In November 2007, Montalvo performed with the National Orchestra of Cuba in the National Theater of Havana, under the direction of Juan Luis González.

He was selected as an ambassador to represent his hometown of Córdoba, Spain in a cultural tour of Poland, in 2009. In February 2011, he began filming "Córdoba, life and genius". Montalvo was one of the main characters of the film alongside some of the most famous artists of the city, including the guitarist Vicente Amigo and flamenco singer El Pele.

Each January, starting in 2011 and continuing until at least 2013, Montalvo has collaborated with the Spanish Senate to hold an International Day of Remembrance of the Holocaust, in furtherance of the Senate's goal to prevent future crimes against humanity.

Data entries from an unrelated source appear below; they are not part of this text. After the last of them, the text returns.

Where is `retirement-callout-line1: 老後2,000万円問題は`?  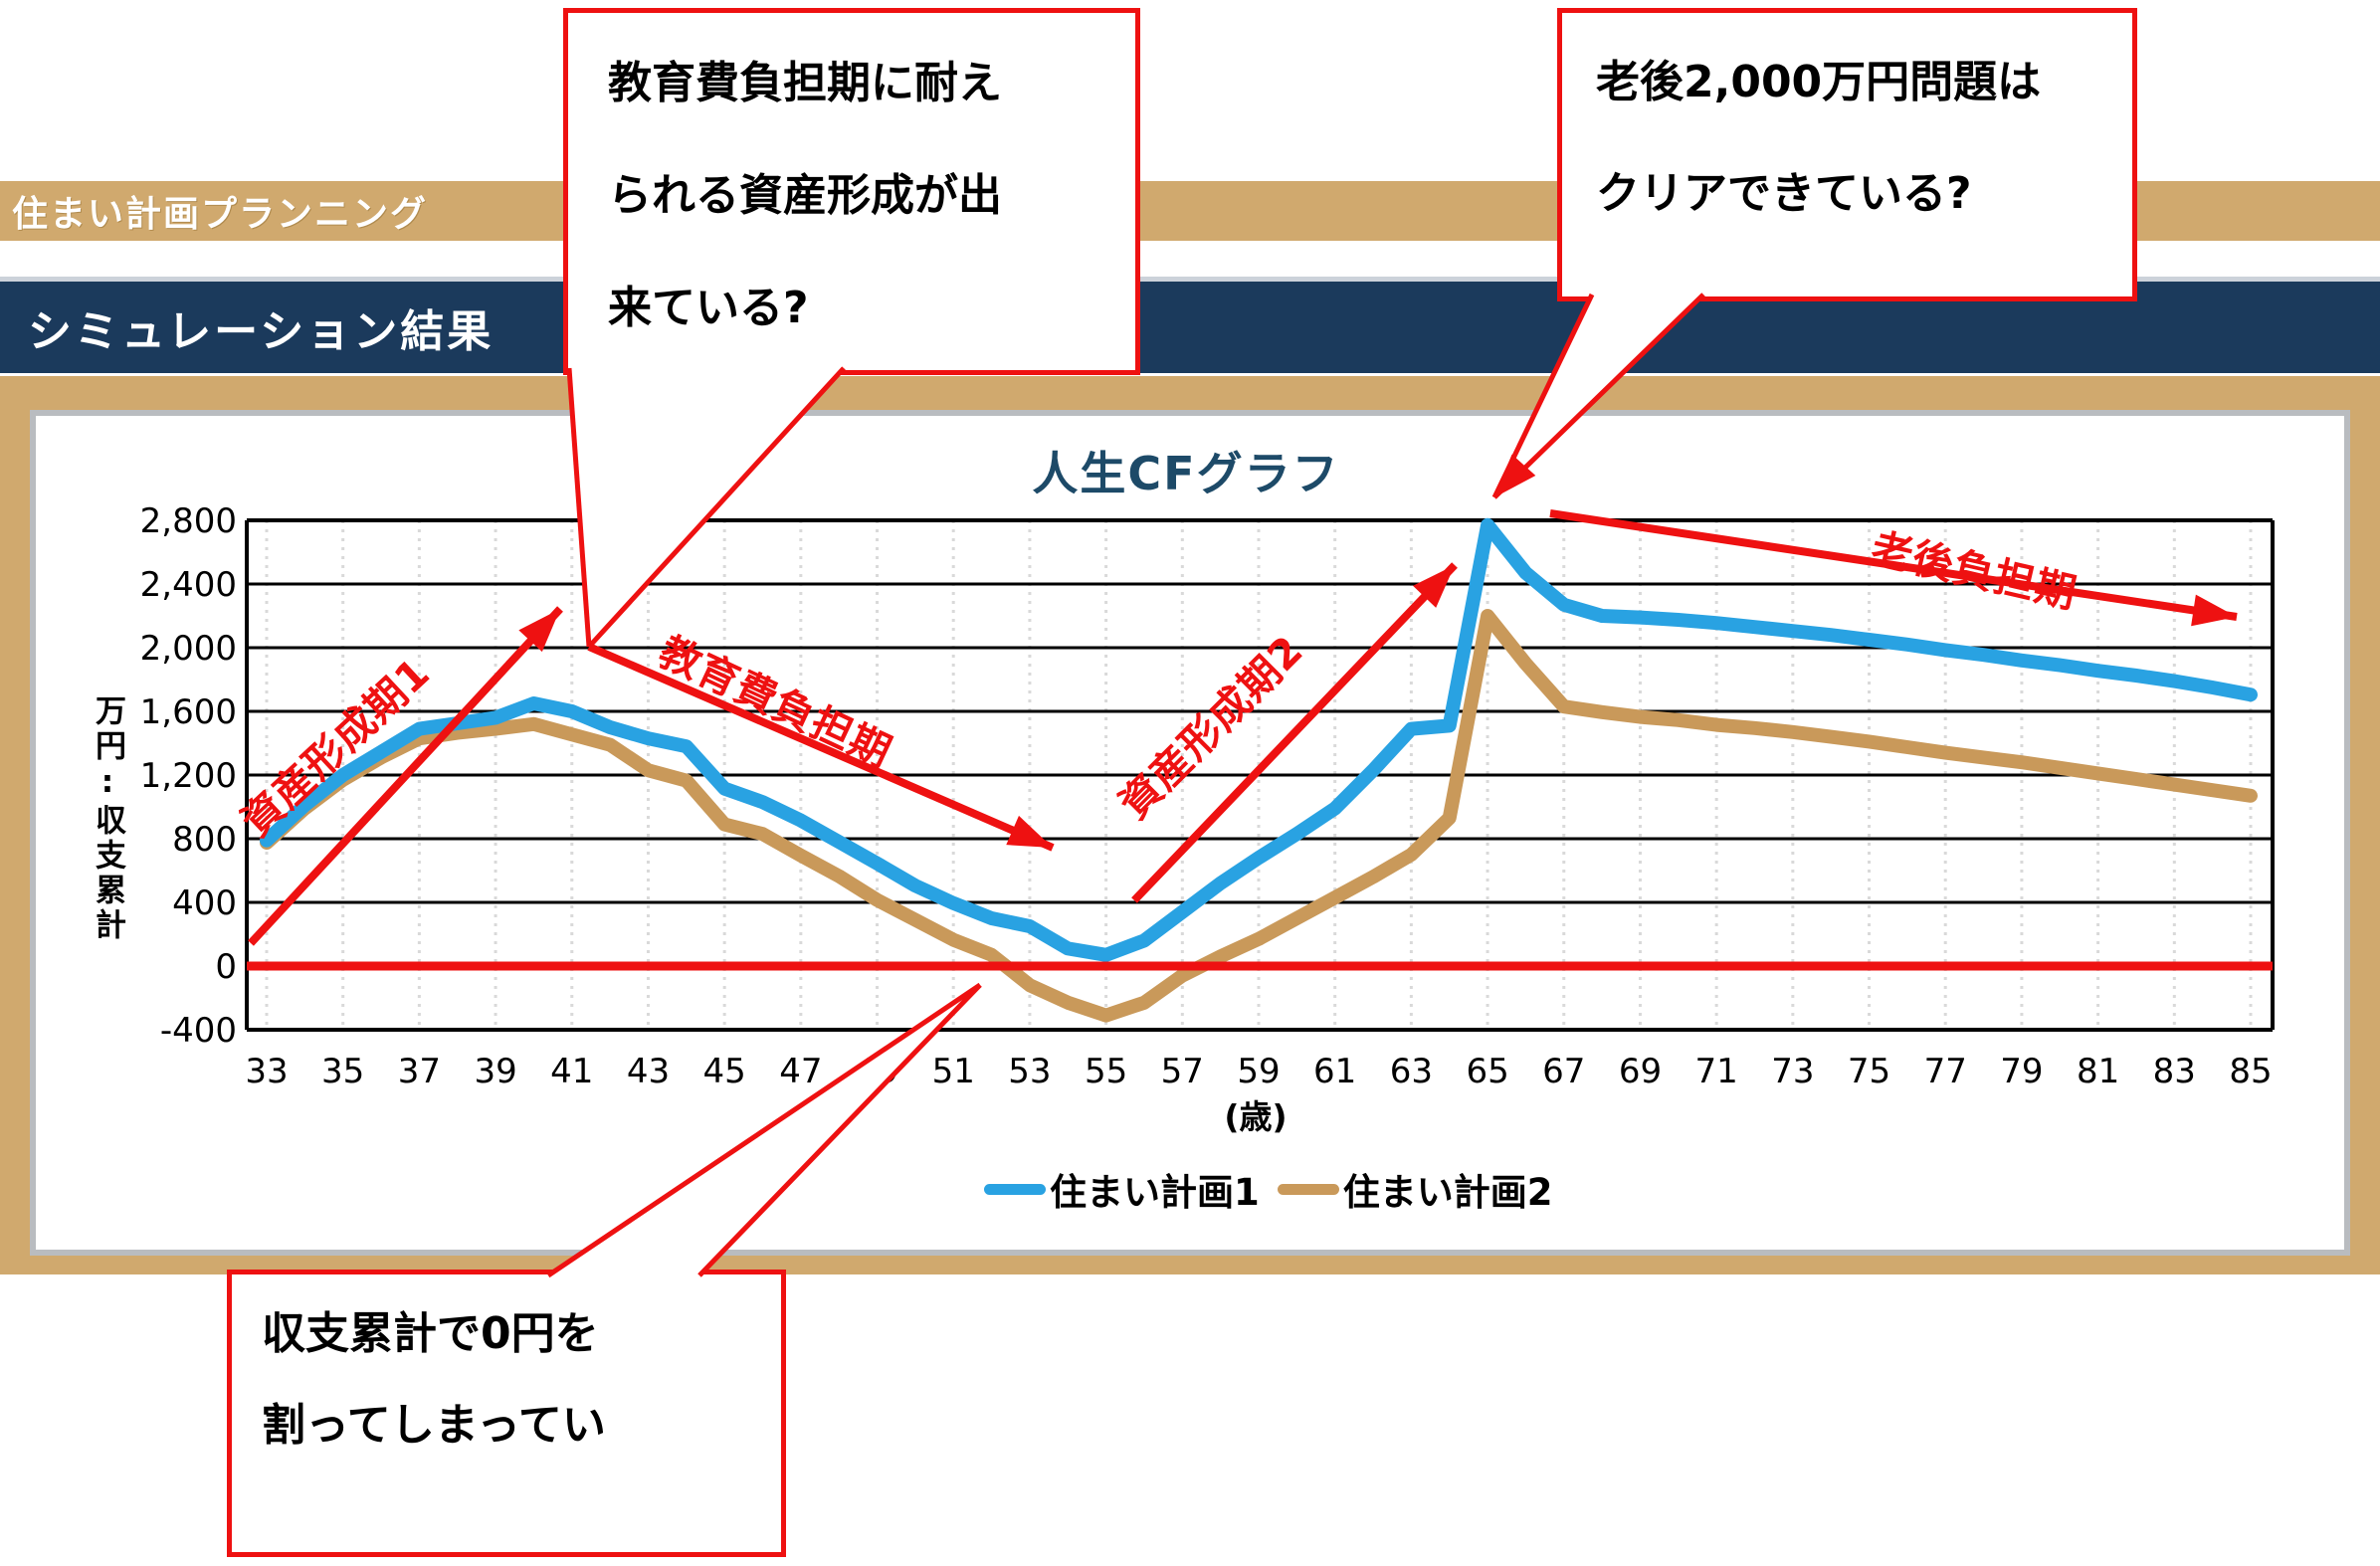
retirement-callout-line1: 老後2,000万円問題は is located at coordinates (1819, 82).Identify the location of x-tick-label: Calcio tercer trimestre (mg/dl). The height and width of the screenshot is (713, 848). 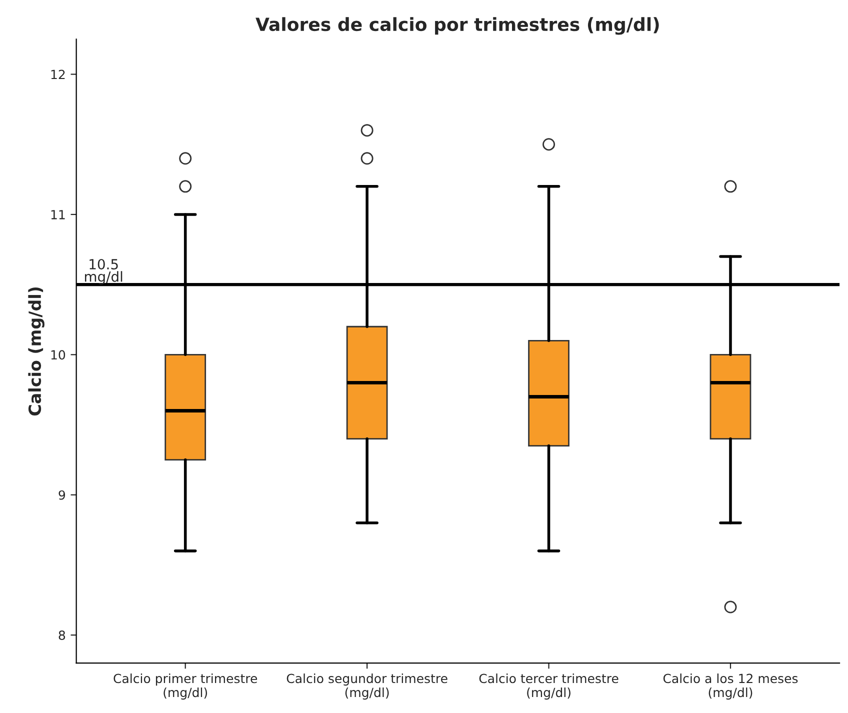
(548, 687).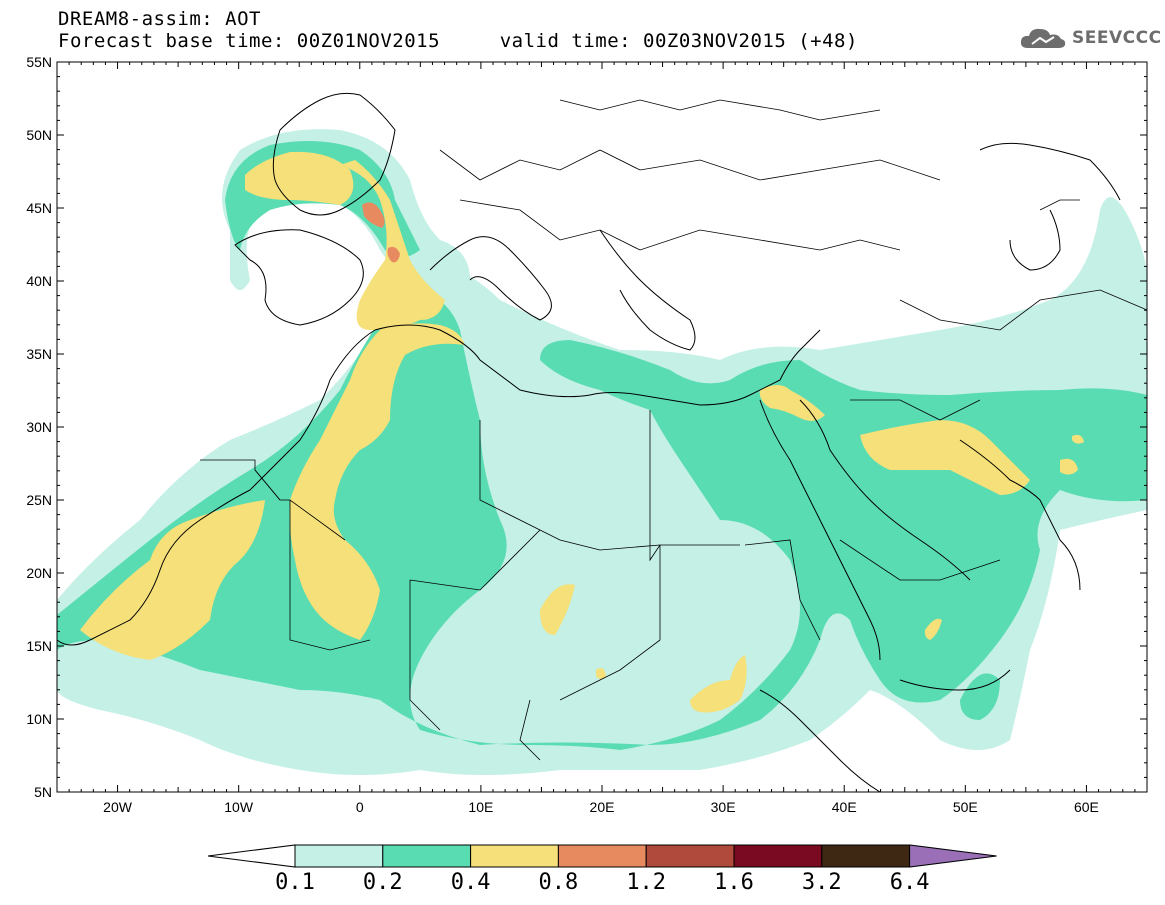 This screenshot has width=1165, height=905. I want to click on logo-text: SEEVCCC, so click(1117, 38).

In March 2012, he performed as soloist with the Budapest Strings Chamber Orchestra in the Danube Palace as part of a series of concerts featuring the work of Pablo Sarasate.

In April 2012, Montalvo was invited by violinist Shlomo Mintz to perform in “The Violins of Hope” concert series in the United States. The concert was broadcast nationwide on National Public Radio.

In March 2013, Paco Montalvo had a meeting with Yael Naim, an Israeli singer with whom he has worked on several projects. In May of that same year, the North American actress Eva Longoria invited Montalvo to Paris for "The Global Gift Gala".

In July 2013, Montalvo won the "Arthur Rubinstein Award for Excellence in Interpretation and Musical Composition". That same month, he performed Mozart's Third Concerto, with the conductor Peter Tiboris, in Greece as part of the IX ° International Festival of the Aegean.